• **Exercise material**
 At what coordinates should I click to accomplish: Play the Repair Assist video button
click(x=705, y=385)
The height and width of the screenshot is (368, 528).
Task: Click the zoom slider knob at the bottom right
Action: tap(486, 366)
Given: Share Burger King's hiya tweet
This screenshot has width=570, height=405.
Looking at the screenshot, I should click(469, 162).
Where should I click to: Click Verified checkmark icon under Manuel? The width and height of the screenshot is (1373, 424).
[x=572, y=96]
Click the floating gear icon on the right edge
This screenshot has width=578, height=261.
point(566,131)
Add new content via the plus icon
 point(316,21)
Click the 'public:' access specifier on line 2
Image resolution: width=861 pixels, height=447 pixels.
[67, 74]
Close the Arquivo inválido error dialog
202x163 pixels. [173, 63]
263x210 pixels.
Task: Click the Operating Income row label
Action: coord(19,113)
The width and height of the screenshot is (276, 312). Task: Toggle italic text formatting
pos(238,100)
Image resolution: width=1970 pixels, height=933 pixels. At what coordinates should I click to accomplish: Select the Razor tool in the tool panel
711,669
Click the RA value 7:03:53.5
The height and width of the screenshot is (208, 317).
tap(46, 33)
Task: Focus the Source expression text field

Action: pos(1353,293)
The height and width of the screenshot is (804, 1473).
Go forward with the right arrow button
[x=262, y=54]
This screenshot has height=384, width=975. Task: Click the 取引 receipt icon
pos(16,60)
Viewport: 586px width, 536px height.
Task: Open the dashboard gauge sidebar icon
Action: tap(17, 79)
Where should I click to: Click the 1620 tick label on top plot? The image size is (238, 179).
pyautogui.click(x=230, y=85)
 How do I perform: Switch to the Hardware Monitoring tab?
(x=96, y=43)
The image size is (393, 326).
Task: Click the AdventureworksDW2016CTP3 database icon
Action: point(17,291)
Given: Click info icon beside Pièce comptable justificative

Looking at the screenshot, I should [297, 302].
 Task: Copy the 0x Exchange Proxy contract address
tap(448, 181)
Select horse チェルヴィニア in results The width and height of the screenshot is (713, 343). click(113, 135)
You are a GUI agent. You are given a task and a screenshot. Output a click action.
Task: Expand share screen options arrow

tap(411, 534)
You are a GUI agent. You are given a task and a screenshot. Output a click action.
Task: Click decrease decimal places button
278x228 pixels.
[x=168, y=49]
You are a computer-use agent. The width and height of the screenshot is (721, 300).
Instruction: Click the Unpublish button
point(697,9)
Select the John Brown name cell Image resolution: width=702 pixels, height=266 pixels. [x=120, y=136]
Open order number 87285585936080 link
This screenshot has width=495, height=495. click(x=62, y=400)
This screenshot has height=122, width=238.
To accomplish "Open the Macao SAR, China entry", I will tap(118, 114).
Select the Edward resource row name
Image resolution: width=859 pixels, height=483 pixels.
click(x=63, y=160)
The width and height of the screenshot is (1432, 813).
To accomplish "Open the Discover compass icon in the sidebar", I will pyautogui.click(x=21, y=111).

• **Aim**
Rewrite every line of the items above as a numbered list, leaving out the blank lines.

• **Output below**
1.  At what coordinates should I click to accomplish: Play the Repair Assist video button
2. click(x=705, y=385)
3. The height and width of the screenshot is (368, 528).
4. Task: Click the zoom slider knob at the bottom right
5. Action: tap(486, 366)
6. Given: Share Burger King's hiya tweet
7. This screenshot has width=570, height=405.
8. Looking at the screenshot, I should click(469, 162).
9. Where should I click to: Click Verified checkmark icon under Manuel? The width and height of the screenshot is (1373, 424).
10. [x=572, y=96]
11. Click the floating gear icon on the right edge
12. This screenshot has width=578, height=261.
13. point(566,131)
14. Add new content via the plus icon
15.  point(316,21)
16. Click the 'public:' access specifier on line 2
17. Image resolution: width=861 pixels, height=447 pixels.
18. [67, 74]
19. Close the Arquivo inválido error dialog
20. 202x163 pixels. [173, 63]
21. 263x210 pixels.
22. Task: Click the Operating Income row label
23. Action: coord(19,113)
24. The width and height of the screenshot is (276, 312). Task: Toggle italic text formatting
25. pos(238,100)
26. Image resolution: width=1970 pixels, height=933 pixels. At what coordinates should I click to accomplish: Select the Razor tool in the tool panel
27. 711,669
28. Click the RA value 7:03:53.5
29. The height and width of the screenshot is (208, 317).
30. tap(46, 33)
31. Task: Focus the Source expression text field
32. Action: pos(1353,293)
33. The height and width of the screenshot is (804, 1473).
34. Go forward with the right arrow button
35. [x=262, y=54]
36. This screenshot has height=384, width=975. Task: Click the 取引 receipt icon
37. pos(16,60)
38. Viewport: 586px width, 536px height.
39. Task: Open the dashboard gauge sidebar icon
40. Action: tap(17, 79)
41. Where should I click to: Click the 1620 tick label on top plot? The image size is (238, 179).
42. pyautogui.click(x=230, y=85)
43.  How do I perform: Switch to the Hardware Monitoring tab?
44. (x=96, y=43)
45. The image size is (393, 326).
46. Task: Click the AdventureworksDW2016CTP3 database icon
47. Action: point(17,291)
48. Given: Click info icon beside Pièce comptable justificative
49. Looking at the screenshot, I should [297, 302].
50.  Task: Copy the 0x Exchange Proxy contract address
51. tap(448, 181)
52. Select horse チェルヴィニア in results The width and height of the screenshot is (713, 343). click(113, 135)
53. You are a GUI agent. You are given a task and a screenshot. Output a click action.
54. Task: Expand share screen options arrow
55. tap(411, 534)
56. You are a GUI agent. You are given a task and a screenshot. Output a click action.
57. Task: Click decrease decimal places button
58. 278x228 pixels.
59. [x=168, y=49]
60. You are a computer-use agent. The width and height of the screenshot is (721, 300).
61. Instruction: Click the Unpublish button
62. point(697,9)
63. Select the John Brown name cell Image resolution: width=702 pixels, height=266 pixels. [x=120, y=136]
64. Open order number 87285585936080 link
65. This screenshot has width=495, height=495. click(x=62, y=400)
66. This screenshot has height=122, width=238.
67. To accomplish "Open the Macao SAR, China entry", I will tap(118, 114).
68. Select the Edward resource row name
69. Image resolution: width=859 pixels, height=483 pixels.
70. click(x=63, y=160)
71. The width and height of the screenshot is (1432, 813).
72. To accomplish "Open the Discover compass icon in the sidebar", I will pyautogui.click(x=21, y=111).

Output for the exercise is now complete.